When I was a child we did not have a lot.  We always had enough, and our home was comfortable and above all happy, but we learned early on that happiness was not a product of wealth.  We did not eat out except on very special occasions, maybe the whole family once every other year and my parents only on their anniversary.  We never had a kitchen cabinet full of junk food snacks.  We drank water between meals and simply waited for the dinner hour if we wanted more.  But none of us even came close to starving.
 
           So Christmas morning was not a feeding frenzy of ripping open package after package.  Instead, we did this.  We took turns opening gifts.  And if it was a gift from you, you would have been the one to hand it to the recipient.  Then we all waited as the gift was opened and properly admired and thank-yous offered.  Then it was someone else’s turn.  Once again we all waited and watched.  Then again.  And again.  Until the gifts were all opened.

            So what did that do?  For one thing it made the whole process last much longer.  By the time we finished, our neighbors were outside playing with the customary, “Is that all?” expressions on their faces, as something they had looked forward to so long had ended far too quickly.  Usually they had more than we did, but it took us twice as long to get our little bit unwrapped, so Christmas lasted much longer for us than for them.

            Second it took the focus off “me,” not only on that day but all through the year.  We learned to pay attention to the needs and desires of others.  We learned to listen to them instead of just preparing our own replies to what they were saying.  We learned to think creatively.  “Dad can’t hear well enough to hear the words to his favorite CD.  What can I do for him?”  Answer:  find the lyrics online, print them out and wrap them in an appropriate sized box.  You might not think it was a gift, but he did.

Which leads us to the most important benefit, it taught us to appreciate the effect of our giving on others. When the gift was opened, we sat, eagerly waiting, not another toy for ourselves, but for their reaction to our gift.  When we really hit the jackpot, when sometimes a tear or two fell at our thoughtfulness, it was the best feeling in the world.  It took away the “gimme,, gimme,” and taught us what the Lord said so long ago, “It is more blessed to give than to receive.”

            That is what gift swapping should be about, not the grand free-for-all it has become.  We heard someone describe their annual gift opening frenzy , a five or ten minute process wherein no one ever knew what anyone else had gotten nor others’ reactions to the gifts they had given, ending it with, “But how do you stop them?”

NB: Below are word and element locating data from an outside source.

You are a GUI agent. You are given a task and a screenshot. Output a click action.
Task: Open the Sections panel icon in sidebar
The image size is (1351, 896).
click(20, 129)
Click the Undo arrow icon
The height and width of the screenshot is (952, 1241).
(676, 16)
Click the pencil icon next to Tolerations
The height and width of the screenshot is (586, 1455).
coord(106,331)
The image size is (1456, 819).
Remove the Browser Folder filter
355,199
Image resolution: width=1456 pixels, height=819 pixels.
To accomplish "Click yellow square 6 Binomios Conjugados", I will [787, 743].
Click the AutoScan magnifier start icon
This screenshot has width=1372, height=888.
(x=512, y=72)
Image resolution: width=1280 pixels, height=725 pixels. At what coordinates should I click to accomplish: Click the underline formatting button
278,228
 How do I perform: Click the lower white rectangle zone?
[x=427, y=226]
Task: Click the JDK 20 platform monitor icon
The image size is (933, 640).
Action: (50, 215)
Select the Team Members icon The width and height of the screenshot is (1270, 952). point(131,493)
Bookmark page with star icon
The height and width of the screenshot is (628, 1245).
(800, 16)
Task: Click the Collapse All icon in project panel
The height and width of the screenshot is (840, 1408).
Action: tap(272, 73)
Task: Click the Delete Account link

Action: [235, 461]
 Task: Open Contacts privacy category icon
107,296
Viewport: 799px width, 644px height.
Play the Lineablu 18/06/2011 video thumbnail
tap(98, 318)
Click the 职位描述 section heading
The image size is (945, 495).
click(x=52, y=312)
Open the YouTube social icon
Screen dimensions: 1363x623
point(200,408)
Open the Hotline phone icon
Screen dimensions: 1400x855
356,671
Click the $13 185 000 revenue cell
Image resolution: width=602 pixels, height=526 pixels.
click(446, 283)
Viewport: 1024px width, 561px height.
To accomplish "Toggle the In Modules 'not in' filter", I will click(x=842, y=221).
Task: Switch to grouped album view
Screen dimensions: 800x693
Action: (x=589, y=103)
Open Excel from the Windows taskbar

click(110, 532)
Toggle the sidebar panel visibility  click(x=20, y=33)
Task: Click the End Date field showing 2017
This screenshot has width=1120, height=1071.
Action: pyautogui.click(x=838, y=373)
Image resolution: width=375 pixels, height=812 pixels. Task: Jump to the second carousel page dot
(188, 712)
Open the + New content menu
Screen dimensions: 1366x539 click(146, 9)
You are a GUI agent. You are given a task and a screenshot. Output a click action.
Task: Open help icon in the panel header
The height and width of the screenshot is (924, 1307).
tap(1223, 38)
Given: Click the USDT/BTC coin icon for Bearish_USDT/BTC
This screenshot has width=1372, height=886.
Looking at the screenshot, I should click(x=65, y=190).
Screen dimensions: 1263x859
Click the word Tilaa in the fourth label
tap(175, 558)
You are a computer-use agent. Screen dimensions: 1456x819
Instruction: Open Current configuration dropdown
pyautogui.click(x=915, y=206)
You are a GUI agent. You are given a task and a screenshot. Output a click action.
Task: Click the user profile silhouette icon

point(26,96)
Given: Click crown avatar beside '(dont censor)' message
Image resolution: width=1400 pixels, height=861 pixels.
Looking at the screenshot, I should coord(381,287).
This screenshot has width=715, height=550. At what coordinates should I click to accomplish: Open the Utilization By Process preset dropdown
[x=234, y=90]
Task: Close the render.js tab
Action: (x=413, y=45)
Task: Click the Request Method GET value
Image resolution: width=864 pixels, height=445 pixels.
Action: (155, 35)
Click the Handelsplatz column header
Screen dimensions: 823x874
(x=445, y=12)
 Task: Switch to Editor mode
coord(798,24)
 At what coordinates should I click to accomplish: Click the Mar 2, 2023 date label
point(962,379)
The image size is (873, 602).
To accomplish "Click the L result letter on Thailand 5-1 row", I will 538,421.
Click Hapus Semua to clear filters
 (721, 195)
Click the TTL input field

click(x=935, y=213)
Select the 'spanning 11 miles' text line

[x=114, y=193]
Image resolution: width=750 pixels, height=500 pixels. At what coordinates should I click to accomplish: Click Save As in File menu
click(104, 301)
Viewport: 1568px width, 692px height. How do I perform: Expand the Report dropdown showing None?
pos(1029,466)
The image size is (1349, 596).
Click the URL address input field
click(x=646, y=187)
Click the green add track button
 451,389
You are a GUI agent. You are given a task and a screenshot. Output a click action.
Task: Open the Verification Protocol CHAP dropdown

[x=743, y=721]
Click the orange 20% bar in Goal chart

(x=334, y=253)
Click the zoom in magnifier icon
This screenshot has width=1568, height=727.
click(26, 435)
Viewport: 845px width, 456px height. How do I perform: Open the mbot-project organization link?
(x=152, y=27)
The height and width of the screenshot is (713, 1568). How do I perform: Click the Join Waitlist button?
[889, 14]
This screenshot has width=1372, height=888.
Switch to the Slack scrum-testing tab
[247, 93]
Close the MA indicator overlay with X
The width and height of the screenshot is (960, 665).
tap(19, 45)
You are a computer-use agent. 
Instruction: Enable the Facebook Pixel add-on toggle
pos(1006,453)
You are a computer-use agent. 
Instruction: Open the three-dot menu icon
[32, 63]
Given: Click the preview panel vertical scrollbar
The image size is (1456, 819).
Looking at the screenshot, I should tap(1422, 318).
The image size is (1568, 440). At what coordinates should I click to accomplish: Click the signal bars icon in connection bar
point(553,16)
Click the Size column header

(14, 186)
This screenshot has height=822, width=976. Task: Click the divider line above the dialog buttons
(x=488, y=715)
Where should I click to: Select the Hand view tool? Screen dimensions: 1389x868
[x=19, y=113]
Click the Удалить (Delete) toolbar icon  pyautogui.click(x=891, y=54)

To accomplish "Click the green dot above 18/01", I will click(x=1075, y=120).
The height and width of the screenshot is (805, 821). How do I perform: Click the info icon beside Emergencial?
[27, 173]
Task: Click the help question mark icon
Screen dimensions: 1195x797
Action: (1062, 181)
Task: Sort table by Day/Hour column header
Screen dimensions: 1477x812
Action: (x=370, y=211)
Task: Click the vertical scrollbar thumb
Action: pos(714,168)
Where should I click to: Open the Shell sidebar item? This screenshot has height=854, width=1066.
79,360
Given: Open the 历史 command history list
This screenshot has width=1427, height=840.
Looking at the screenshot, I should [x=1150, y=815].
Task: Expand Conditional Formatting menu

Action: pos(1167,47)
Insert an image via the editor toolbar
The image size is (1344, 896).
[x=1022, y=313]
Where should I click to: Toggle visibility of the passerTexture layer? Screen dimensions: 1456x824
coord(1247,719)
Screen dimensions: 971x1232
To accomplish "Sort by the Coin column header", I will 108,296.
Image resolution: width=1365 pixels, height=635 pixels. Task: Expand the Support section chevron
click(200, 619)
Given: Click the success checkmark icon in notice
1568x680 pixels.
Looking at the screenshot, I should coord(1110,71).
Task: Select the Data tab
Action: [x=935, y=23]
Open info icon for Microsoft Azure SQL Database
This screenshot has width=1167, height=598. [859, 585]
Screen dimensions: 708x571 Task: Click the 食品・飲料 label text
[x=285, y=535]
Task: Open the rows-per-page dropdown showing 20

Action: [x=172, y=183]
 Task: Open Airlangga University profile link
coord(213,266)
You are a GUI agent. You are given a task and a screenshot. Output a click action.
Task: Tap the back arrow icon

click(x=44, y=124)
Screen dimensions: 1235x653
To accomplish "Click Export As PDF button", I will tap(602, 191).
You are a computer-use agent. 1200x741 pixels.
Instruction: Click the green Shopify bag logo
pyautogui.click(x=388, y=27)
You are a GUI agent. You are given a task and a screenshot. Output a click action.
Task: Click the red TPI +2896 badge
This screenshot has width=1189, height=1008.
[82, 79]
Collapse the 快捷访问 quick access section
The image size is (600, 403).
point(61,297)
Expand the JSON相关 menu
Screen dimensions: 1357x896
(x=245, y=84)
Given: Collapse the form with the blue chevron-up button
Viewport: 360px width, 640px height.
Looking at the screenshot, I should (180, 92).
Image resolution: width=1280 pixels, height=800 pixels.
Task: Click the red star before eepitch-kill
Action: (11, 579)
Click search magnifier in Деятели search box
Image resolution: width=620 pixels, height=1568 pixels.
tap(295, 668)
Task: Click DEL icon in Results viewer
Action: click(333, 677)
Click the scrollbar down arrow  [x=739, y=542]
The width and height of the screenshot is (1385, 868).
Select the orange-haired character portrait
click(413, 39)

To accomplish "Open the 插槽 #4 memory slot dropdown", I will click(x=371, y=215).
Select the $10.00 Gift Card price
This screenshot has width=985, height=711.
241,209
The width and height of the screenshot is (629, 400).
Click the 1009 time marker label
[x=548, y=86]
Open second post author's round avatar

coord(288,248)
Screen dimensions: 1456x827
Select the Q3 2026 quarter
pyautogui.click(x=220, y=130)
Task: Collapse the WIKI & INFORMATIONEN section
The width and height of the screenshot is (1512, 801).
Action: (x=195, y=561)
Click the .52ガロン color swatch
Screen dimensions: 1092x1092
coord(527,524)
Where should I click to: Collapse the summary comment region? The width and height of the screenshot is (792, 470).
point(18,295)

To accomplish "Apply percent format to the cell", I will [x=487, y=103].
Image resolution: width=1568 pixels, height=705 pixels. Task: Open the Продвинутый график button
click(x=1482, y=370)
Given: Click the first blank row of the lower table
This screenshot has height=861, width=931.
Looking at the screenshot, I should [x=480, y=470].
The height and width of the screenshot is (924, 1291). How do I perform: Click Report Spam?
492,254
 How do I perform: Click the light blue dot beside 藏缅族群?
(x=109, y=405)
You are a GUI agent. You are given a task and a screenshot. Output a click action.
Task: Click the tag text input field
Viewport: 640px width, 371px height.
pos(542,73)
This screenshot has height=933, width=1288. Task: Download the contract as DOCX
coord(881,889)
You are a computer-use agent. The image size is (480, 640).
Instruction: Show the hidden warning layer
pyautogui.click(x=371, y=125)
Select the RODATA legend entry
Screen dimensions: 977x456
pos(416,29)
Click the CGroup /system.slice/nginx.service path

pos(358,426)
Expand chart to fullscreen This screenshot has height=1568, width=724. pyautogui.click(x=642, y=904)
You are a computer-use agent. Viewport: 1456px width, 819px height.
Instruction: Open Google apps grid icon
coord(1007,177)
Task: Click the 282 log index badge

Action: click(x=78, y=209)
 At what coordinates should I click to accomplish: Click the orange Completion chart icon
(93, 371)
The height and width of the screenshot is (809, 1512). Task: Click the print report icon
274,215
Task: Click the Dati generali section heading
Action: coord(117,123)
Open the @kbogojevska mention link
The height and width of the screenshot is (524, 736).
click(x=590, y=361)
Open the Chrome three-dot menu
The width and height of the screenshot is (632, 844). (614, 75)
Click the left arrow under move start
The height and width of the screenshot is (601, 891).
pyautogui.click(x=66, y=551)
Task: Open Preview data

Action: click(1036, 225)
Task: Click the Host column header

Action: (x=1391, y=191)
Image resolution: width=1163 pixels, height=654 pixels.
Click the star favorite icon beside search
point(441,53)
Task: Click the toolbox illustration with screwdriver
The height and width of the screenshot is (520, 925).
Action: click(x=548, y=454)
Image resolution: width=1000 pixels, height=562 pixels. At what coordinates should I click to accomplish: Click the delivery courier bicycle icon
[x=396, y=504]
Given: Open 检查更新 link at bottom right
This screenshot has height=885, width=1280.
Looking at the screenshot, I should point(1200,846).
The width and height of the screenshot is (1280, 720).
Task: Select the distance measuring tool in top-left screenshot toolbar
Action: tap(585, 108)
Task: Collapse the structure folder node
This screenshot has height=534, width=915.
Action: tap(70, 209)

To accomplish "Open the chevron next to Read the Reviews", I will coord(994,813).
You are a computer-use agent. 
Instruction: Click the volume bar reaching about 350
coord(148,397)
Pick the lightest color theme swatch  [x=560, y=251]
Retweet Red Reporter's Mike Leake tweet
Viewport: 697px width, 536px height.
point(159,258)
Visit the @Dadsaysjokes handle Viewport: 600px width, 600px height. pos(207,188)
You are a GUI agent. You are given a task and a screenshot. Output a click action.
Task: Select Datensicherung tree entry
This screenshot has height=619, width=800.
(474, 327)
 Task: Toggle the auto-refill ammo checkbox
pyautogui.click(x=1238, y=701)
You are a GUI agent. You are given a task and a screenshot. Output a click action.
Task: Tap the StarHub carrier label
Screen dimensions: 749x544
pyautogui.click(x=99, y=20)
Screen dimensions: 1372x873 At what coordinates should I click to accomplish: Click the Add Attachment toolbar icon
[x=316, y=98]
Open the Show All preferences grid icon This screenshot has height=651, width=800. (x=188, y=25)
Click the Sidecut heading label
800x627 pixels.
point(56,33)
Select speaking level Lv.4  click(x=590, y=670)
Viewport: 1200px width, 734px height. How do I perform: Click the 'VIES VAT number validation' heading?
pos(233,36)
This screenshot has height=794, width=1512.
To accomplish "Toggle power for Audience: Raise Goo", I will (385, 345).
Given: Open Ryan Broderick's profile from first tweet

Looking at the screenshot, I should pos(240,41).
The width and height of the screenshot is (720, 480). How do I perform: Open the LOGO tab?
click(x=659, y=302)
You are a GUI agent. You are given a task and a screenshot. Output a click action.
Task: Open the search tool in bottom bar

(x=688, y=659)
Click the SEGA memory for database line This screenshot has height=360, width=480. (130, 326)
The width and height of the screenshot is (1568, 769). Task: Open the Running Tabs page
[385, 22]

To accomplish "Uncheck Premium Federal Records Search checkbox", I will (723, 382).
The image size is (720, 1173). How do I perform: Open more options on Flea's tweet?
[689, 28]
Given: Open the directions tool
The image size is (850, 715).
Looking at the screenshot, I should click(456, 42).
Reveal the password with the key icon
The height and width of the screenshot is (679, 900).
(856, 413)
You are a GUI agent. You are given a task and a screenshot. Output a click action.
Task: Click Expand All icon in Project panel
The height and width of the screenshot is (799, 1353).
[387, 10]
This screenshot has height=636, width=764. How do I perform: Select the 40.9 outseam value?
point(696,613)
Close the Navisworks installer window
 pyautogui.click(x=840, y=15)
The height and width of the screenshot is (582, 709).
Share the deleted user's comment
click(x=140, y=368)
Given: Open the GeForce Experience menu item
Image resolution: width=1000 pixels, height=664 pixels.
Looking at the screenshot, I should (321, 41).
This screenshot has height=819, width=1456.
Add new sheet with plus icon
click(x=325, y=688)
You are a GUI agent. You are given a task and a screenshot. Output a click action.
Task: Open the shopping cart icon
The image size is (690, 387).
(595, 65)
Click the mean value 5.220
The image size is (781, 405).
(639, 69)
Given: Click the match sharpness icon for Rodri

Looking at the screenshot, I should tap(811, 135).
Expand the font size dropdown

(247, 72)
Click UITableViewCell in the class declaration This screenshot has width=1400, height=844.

            Well, for one thing, you don’t stand there passing them out one after the other after the other as fast as you can.  For another, you talk with your children from the time they can even begin to understand, about doing for others, about how good it feels to make them smile, to know you have given them something they really want, that really means something, even if it doesn’t cost an arm and a leg.  You teach them about “priceless” gifts.  Then you exert the parental control you ought to have and direct the process, reminding them when they are still young what the point is—giving, not getting.        

            Lucas said to me one time, “My favorite part of Christmas is seeing people’s reactions to the gifts I’ve chosen.”  That is what you are aiming at.  If we want to make generous Christians out of our children, it takes a little effort, but God expects us to turn them into servants who serve not spoiled ingrates who demand.  This is just one way to help that process along.
 
​​​​​​​A generous person will be enriched, ​​​​​​and the one who provides water for others will himself be satisfied, Prov 11:25.